Todos os dias os vejo: aos
homens de já descriada idade atulhando de publicidade não endereçada as bocas
de correio dos prédios. Não puderam e/ou não quiseram salvaguardar-se da
penúria. No outono da idade, dão de si & por si propagando prospectos de “mestres” africanos, de “massagistas” brasileiras e de afins
subprodutos, ou escombros, ou despojos, ou escórias, do alegado “Império Português”. Os ociosos de
esplanada como eu são por eles mirados à sorrelfa, ciosos dos cigarros fáceis
que fumamos e dos cafés perfumados de aguardente com que ilusoriamente adoçamos
o desbaratar da (nossa, do lado de cá) vida.
Aos domingos, no
entanto, em vez de a eles, assisto às parelhas de mulheres de já descriada
idade que, munidas elas também de prospecta literatura que ninguém pediu nem
quer, teimam em jeovandar caducos evangelismos sem ortografia nem esperança por
essas campainhas insones.
Os prédios são os
mesmos. O resultado, também.
Em verdade V. digo que
me sinto companheiro, tão destas como daqueles, em má fortuna & pior
ventura. Há anos que também eu ando neste negócio (aliás crónico) das mèzinhas
contra o particular mau-olhado, o pé-chato da inveja, a psoríase da alma, a
amarração infiel & a despolítica geral.
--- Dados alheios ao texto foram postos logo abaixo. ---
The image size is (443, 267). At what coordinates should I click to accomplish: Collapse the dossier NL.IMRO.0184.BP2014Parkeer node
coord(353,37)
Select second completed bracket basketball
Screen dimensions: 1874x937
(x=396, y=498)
Sim, também eu violo, no caso dos
assinantes do Jornal, as frinchas virginais das caixas postais.
No gasto da tinta,
esvai-se-me a mocidade física, que revérbero foi já noutros lustros e em
lustres outros. Na usura do papel, descriou-se-me, a mim também, a sacanita da
idade, sedimentando-se-me no palato o salitre equívoco de tanta oportunidade
perdida.
Ao espelho, todavia,
isso Vo-lo garanto também e com alguma soberba até, ainda faço, de quando em
vez, as pazes mansas comigo, mercê da seguinte síntese zoológico-geométrica: besta-quadrada
que ao menos de si mesma ri, com gosto quase até. E só não me dou de fuças como
pedaço-de-asno por deveras ser o asno completo.
Não me inscrevi –
prescrevi.
Não tirei cartão – nem o
passei a ninguém.
Não creio em Deus – nem
Ele em mim,
Não fui a tempo – mas o
Tempo veio-me.
Está certo assim. A
pessoa é, de si, o preço que por si mesma paga, ainda que o não valha.
A sequência é a
consequência.
O remédio, porventura,
estaria em nascermos todos com a idade daqueles homens e daquelas mulheres que,
uns, nos dias úteis entopem as caixas de correio, e que, outras, ensurdecem as
campainhas doménico-matinais. Nascermos já madurotes e, desse ponto aí então,
rejuvenescermos à força toda de cada dia anversamente revertido, decrescendo em
altura atlética e em sombra cismática.
Até que mais nos não
pudessem pedir do que fôssemos, apenas, brincar – coisa que, aliás, não
parecemos ter senão feito a vida toda, a julgar pela caixa do correio.